The Best of Both Girls
A Captain Janeway Adventure
by Jim Wright

[As the last chapter ended, Janeway was eating everything she could get her hands on at a fancy San Francisco restaurant, fueling up for the unfolding Borg Rebellion. Meanwhile, Janeway prepares to send the USS Duchess through the Bajoran wormhole to fight the Dominion Drones, and has ordered Commander Riker and his team to return to DS9. Seven of Nine lies unconscious from a rebel Drone attack, but didn't lose her memory core. Four of Seven wasn't so lucky…]

Chapter 9: "You Are My Queen"

The shields had gone up.

It might seem odd for a restaurant to feature Starfleet-quality shielding. But the upscale seafood eatery on Pier 39 famously catered to admirals, ambassadors, and other galactic movers and shakers. Security was a regular concern. So was privacy--these were very special shields, designed as much for aesthetics as protection. Rather than an invisible, high-energy field, the impenetrable shields now obscuring the Paris party alcove had the look and feel of traditional Asian rice-paper walls that perfectly matched the décor.

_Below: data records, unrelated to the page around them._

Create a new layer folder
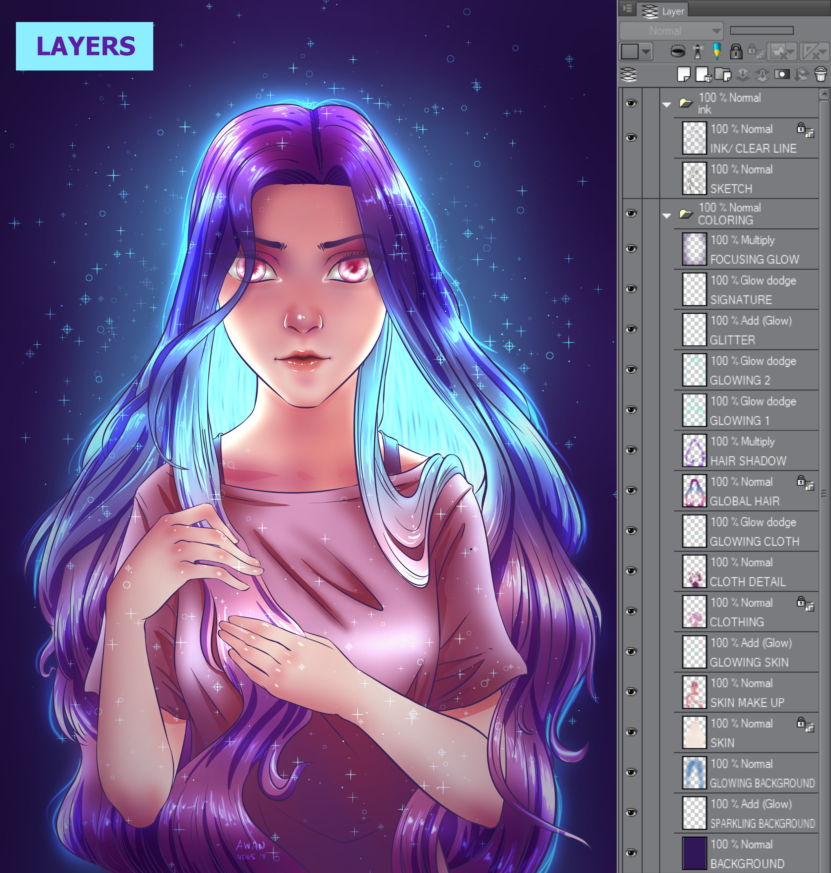831x873 pixels. point(723,74)
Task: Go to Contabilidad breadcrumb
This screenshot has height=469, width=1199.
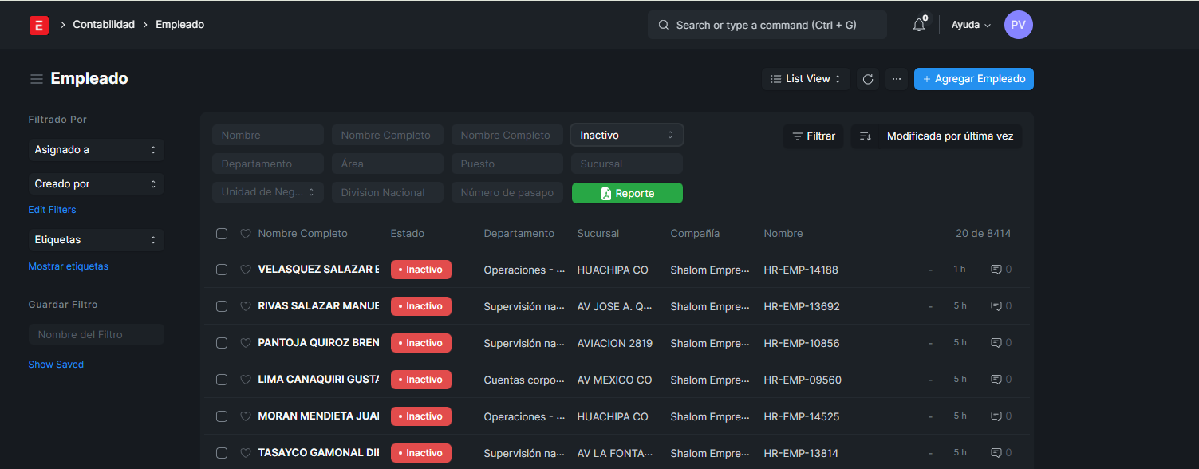Action: (x=104, y=25)
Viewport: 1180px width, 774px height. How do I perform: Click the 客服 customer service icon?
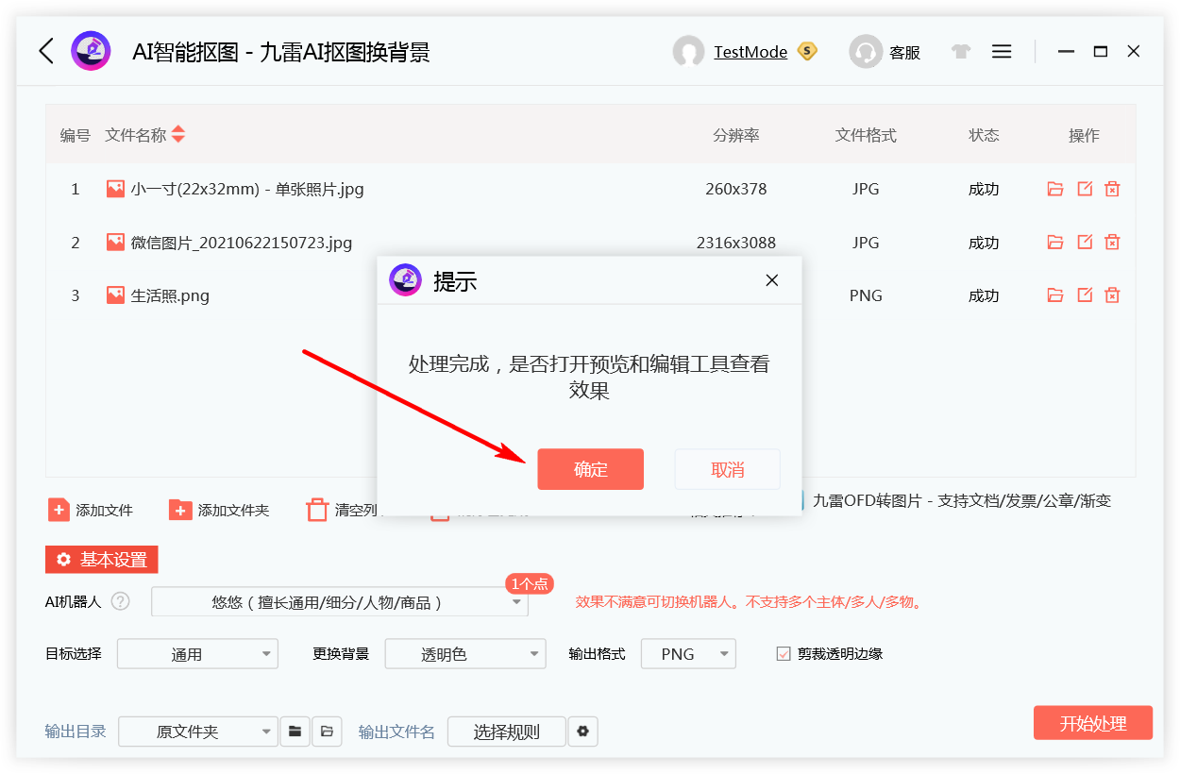(865, 52)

Security, read the rules of the house, should never detract from ambience.

The reason the shields had been raised was obvious: Captain Janeway's table manners had begun to deteriorate. The sight of the petite captain inhaling every edible substance within reach had been amusing at first. But the grim look of determination in the Borg Queen's eyes, and the beads of nervous sweat forming on the brows of her VIP companions, had begun to unnerve the other customers.

Janeway was now receiving her food by transporter; the impromptu Bucket Brigade formed by the wait staff had not been able to keep pace. The master chef had given a valiant effort, but had finally collapsed from exhaustion. Admiral Paris had ordered that a high-yield replicator at Starfleet Academy be dedicated to keeping Janeway's plate full.

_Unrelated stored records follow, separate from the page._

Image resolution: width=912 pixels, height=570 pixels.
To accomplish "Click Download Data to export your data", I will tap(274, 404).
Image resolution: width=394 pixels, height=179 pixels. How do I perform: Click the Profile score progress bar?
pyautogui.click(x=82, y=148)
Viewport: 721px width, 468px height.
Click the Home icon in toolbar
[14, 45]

A nervous young cadet had arrived to coordinate the meal transfers via a replicator command PADD. She flinched when Janeway gestured her to come closer.

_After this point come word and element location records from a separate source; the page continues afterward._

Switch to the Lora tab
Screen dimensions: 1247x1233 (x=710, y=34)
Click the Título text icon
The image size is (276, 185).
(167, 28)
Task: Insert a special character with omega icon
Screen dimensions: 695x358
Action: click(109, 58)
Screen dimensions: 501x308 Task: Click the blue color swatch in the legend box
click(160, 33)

When two tubules sprang from the captain's wrist and assimilated the PADD, the poor cadet screamed.

Fortunately for the other customers, the decorative shields were also soundproof.

The color drained from Chakotay's face. Until now, Janeway had shown no exterior sign of her assimilation other than her extreme pallor and the fiery redness of her hair. The growth of assimilation nodules could mean anything, but he had to know. Kathryn had been protesting all evening that the meal, and thus the Borg Situation, was "fine."

"How is it, Kathryn?" Commander Chakotay asked again.

"I've had better," Janeway admitted.

*

The Collective was fragmenting. Worse, it was tribalizing.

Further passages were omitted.